WHAT TO WORK ON:
**1)** Name every abbreviation or letter string that the message on Australian time zone names cites when discussing how such zones are labeled.
**2)** Answer these from the message on Australian time zone names:
(a) Which organization publishes the accident reports given as a practical example?
(b) What does the reply suggest those reports would be better off using instead of their own abbreviations?
(c) Which phrase is said to be more common than abbreviations ending in "DT"?

PASSAGE:
Updated Australian time zone names/strings

Robert Elz kre at munnari.OZ.AU
Sat Apr 7 07:07:36 UTC 2001


    Date:        Fri, 6 Apr 2001 23:38:21 -0700 (PDT)
    From:        Paul Eggert <eggert at twinsun.com>
    Message-ID:  <200104070638.XAA27517 at sic.twinsun.com>

  | A practical example of this can be found in the accident reports
  | published by the Australian Transport Safety Bureau.

Yes, there are cases where absolute precision is required - I think they'd
be better off using numeric offsets than inventing their own abbreviations,
but as long as they're defining what works for them, it probably doesn't
matter.

  | My guess is that
  | the officials there dislike abbreviations ending in "DT" as the phrase
  | "Summer Time" is more common, and they don't feel the need for the
  | leading "A" as their reports are only about Australian accidents.

On the leading "A" in general, "A" meaning "Australia" is only ever used
in places where everyone would know it is Australia anyway, A is such a common
letter (AEST could be "American Eastern Standard Time" - since it covers
all of North America, and I think Central America, probably even parts
of South America, though it wouldn't be Eastern there... - it could also
be African Eastern Standard Time, if East Africa ever decided to have a common
name for their timezone.)   "AU" (or AUS) is Australia, not just "A".

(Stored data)
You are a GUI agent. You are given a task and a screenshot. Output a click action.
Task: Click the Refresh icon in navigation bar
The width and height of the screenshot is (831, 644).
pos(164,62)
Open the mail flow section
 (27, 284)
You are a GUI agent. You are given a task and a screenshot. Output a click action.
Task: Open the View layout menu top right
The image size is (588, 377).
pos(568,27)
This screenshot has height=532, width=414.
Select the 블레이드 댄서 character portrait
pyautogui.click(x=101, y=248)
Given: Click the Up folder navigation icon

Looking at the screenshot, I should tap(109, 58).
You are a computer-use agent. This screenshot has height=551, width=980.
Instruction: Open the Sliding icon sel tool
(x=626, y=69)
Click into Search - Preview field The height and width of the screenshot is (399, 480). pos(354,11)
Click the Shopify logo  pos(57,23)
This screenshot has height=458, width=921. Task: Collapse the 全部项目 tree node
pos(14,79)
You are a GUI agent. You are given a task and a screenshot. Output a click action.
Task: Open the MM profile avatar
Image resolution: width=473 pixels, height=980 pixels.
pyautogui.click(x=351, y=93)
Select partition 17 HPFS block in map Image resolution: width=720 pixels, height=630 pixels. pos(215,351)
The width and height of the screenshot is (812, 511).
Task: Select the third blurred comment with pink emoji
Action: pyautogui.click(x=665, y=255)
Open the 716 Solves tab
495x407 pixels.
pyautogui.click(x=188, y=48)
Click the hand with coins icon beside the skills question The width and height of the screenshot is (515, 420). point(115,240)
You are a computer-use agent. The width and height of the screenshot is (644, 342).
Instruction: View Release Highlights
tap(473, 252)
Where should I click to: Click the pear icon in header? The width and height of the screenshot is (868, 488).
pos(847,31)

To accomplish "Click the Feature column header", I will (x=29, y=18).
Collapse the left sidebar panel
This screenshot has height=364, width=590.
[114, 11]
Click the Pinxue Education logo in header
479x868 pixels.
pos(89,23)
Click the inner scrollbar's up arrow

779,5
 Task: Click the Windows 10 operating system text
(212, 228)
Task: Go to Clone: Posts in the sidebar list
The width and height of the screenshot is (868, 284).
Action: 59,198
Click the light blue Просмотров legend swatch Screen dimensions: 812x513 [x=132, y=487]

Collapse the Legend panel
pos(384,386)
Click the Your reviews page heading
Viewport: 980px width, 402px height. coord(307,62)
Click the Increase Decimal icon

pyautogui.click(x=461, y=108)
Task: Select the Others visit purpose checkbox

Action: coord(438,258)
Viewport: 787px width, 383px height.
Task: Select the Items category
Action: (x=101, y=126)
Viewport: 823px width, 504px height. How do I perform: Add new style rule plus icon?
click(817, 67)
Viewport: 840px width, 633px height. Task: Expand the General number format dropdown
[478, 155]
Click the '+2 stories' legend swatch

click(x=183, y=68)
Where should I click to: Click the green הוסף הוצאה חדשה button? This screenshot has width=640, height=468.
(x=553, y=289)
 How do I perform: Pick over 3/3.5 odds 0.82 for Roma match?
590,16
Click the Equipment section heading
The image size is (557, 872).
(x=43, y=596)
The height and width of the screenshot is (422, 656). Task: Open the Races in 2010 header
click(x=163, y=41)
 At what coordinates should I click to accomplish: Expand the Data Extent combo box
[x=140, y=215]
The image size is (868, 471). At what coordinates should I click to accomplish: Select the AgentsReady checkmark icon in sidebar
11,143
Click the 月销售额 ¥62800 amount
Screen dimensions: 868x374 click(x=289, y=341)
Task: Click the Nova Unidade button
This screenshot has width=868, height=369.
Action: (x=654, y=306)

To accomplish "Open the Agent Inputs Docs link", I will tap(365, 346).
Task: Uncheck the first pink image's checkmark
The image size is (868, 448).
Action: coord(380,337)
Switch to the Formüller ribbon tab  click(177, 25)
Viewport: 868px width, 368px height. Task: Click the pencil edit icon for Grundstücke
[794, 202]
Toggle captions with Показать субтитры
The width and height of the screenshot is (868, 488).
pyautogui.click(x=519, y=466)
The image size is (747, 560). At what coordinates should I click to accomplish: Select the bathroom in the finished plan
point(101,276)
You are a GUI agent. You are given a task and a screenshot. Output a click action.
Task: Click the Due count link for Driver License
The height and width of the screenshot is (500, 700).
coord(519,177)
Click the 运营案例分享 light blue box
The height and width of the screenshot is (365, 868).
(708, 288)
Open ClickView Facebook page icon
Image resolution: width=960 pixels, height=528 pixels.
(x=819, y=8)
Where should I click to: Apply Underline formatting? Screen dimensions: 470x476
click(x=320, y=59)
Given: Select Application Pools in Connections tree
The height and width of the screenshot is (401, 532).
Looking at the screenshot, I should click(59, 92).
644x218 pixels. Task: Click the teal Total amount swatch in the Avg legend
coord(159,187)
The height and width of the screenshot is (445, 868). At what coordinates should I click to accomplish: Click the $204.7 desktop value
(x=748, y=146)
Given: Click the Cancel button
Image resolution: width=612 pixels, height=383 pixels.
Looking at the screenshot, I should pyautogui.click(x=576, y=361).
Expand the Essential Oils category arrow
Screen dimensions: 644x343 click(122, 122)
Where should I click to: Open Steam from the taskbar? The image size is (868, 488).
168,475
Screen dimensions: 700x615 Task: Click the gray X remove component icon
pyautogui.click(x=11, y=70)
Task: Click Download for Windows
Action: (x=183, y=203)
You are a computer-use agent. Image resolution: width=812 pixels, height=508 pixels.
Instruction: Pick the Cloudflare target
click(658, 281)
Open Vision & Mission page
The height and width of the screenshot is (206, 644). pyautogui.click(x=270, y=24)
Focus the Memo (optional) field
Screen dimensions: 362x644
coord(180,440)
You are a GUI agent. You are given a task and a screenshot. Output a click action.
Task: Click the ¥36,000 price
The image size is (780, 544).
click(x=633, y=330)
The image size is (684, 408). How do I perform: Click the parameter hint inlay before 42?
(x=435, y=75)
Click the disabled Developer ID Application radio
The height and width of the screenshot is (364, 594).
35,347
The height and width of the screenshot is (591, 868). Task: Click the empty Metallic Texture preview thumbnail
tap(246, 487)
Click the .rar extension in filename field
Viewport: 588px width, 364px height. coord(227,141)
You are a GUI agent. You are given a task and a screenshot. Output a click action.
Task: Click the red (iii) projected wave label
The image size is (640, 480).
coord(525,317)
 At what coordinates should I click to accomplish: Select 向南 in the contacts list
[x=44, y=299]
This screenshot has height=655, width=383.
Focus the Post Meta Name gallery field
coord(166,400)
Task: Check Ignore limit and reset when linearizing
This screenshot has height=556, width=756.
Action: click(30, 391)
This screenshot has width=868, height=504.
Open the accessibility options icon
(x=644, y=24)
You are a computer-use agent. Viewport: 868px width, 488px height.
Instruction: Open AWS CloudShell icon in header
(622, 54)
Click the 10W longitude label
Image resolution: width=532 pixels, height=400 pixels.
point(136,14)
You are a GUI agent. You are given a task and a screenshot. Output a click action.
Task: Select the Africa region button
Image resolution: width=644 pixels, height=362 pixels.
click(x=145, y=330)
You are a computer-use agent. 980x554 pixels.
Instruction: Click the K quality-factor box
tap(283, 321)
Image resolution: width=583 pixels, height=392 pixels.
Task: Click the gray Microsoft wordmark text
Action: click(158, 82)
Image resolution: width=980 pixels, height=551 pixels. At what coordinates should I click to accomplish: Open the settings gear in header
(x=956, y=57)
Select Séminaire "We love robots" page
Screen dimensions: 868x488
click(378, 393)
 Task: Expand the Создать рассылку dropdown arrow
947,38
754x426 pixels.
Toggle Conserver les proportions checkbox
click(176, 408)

CORRECT ANSWERS:
**1)** "DT", "A", AEST, "AU", AUS

**2)**
(a) The Australian Transport Safety Bureau
(b) Numeric offsets
(c) "Summer Time"